# In a great mood after going to a Haunted Hayride/Maze!



## DarkhavenManor (Sep 27, 2014)

Sounds awesome! Haunted houses are my favorite, I'm heading to one of my local haunts tomorrow night. Very excited! What was the name of the haunt you went to?


----------



## psox16 (Jun 6, 2009)

It was the Dead End Hayride in Wyoming, Minnesota. I used to go to this location in college when it was a different company. This time around, it was WAY better. I highly recommend it, if you are truly willing to be freaked out. Not for the faint of heart.


----------



## zombieprincess (Nov 1, 2013)

I need to find one around here. My hubby would think I was crazy to travel to Minnesota for a hayride!


----------



## Screaming Demons (Sep 15, 2008)

zombieprincess said:


> I need to find one around here. My hubby would think I was crazy to travel to Minnesota for a hayride!

_WRITTEN TASK 1_
Please rewrite the stretch of the forum thread about the haunted hayride from "## zombieprincess (Nov" through "(Sep 15, 2008)", putting "husband" wherever "hubby" appears.
_WRITTEN TASK 2_
Answer these questions about the haunted hayride thread, each in a few words.
(a) What is the name of the haunt psox16 went to, and where is it?
(b) What does DarkhavenManor say is their favorite?
(c) What would zombieprincess's hubby think of her traveling to Minnesota for a hayride?
_WRITTEN TASK 3_
Write the next part of the haunted hayride thread, starting right after its last line.

_MATERIAL SHOWN_
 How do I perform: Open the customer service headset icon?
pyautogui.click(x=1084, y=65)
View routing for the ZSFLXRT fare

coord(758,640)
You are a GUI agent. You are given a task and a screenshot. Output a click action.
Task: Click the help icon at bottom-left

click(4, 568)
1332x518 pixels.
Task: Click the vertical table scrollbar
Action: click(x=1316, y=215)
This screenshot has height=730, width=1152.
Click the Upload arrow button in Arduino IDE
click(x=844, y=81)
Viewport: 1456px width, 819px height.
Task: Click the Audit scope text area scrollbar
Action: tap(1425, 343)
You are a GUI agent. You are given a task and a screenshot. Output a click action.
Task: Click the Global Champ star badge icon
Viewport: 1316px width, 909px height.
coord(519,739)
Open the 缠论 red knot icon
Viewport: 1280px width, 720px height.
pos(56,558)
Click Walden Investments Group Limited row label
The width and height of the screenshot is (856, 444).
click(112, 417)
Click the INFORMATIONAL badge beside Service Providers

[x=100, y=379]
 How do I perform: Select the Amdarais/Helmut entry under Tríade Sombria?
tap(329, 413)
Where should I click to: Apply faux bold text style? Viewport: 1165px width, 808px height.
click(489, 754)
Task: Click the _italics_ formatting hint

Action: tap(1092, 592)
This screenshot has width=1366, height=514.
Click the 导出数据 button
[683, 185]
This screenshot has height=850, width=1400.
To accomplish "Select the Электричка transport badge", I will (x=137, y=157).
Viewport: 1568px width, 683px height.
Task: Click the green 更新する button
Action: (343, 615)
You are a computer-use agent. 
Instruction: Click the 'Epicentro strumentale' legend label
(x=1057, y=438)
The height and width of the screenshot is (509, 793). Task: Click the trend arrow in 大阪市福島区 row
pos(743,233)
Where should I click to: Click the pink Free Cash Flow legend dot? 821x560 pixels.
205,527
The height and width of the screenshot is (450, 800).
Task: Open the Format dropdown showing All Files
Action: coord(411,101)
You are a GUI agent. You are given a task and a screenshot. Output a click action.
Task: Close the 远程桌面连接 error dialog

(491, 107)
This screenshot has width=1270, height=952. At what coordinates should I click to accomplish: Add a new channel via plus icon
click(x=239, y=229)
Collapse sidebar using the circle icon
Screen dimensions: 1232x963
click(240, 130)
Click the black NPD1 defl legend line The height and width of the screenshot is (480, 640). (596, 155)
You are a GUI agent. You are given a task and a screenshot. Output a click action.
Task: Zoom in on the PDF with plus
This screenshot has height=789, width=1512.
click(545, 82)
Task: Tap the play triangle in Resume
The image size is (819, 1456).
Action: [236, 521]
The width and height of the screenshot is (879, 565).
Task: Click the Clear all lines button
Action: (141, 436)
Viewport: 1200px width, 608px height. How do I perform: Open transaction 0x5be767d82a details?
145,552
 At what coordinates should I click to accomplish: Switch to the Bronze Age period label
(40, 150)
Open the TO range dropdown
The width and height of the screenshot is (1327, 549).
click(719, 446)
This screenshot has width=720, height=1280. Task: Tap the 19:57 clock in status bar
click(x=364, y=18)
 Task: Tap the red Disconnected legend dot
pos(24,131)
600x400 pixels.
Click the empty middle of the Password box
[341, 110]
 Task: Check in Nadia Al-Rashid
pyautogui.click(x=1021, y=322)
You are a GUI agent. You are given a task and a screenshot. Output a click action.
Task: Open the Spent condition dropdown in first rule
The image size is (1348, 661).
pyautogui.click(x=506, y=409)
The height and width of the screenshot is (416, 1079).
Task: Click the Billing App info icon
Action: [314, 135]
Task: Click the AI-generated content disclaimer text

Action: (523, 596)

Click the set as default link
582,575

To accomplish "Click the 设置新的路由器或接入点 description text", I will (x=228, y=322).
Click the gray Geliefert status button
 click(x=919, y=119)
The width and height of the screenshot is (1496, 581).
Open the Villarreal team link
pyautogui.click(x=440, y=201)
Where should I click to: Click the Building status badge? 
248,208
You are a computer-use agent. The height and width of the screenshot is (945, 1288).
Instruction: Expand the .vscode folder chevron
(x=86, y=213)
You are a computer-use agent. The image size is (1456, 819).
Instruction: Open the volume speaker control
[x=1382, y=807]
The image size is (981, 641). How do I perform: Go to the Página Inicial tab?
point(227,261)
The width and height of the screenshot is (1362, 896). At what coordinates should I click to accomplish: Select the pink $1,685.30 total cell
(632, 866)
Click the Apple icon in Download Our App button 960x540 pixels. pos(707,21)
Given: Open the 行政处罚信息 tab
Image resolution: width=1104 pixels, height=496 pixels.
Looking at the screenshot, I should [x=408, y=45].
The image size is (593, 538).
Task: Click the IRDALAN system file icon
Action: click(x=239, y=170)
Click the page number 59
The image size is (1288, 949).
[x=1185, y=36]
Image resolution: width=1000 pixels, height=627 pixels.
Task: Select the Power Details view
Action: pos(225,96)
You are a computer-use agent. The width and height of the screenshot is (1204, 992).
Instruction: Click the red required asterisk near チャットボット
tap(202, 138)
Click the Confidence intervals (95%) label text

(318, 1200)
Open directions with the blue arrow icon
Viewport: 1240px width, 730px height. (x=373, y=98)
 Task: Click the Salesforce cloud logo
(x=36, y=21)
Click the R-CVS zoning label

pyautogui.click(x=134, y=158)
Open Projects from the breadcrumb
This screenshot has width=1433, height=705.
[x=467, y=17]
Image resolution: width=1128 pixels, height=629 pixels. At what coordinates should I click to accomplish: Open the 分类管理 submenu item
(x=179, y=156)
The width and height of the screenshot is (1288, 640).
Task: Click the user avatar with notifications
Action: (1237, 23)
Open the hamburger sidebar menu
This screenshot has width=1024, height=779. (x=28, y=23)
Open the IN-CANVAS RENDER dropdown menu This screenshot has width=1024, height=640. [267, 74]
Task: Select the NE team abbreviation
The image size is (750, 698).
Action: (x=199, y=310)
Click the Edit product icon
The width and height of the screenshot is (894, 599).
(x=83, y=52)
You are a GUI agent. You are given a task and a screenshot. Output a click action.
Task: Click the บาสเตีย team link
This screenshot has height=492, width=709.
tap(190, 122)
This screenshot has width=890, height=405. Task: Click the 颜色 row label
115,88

_WRITTEN REPLY 1_
## zombieprincess (Nov 1, 2013)

I need to find one around here. My husband would think I was crazy to travel to Minnesota for a hayride!


----------



## Screaming Demons (Sep 15, 2008)

_WRITTEN REPLY 2_
(a) The Dead End Hayride in Wyoming, Minnesota.
(b) Haunted houses.
(c) That she was crazy.

_WRITTEN REPLY 3_
http://www.blowingscreamsfarm.com/

and for haunted houses: http://www.hauntworld.com/georgia_haunted_houses


----------



## printersdevil (Sep 7, 2009)

I just saw on FB that there was a bad accident at one tonight. How sad. I love haunted hayrides.


----------



## Screaming Demons (Sep 15, 2008)

printersdevil said:


> I just saw on FB that there was a bad accident at one tonight. How sad. I love haunted hayrides.


That was actually a zombie paintball bus ride. The accident does illustrate how important it is for the riders and actors to be careful. They are heavy moving vehicles.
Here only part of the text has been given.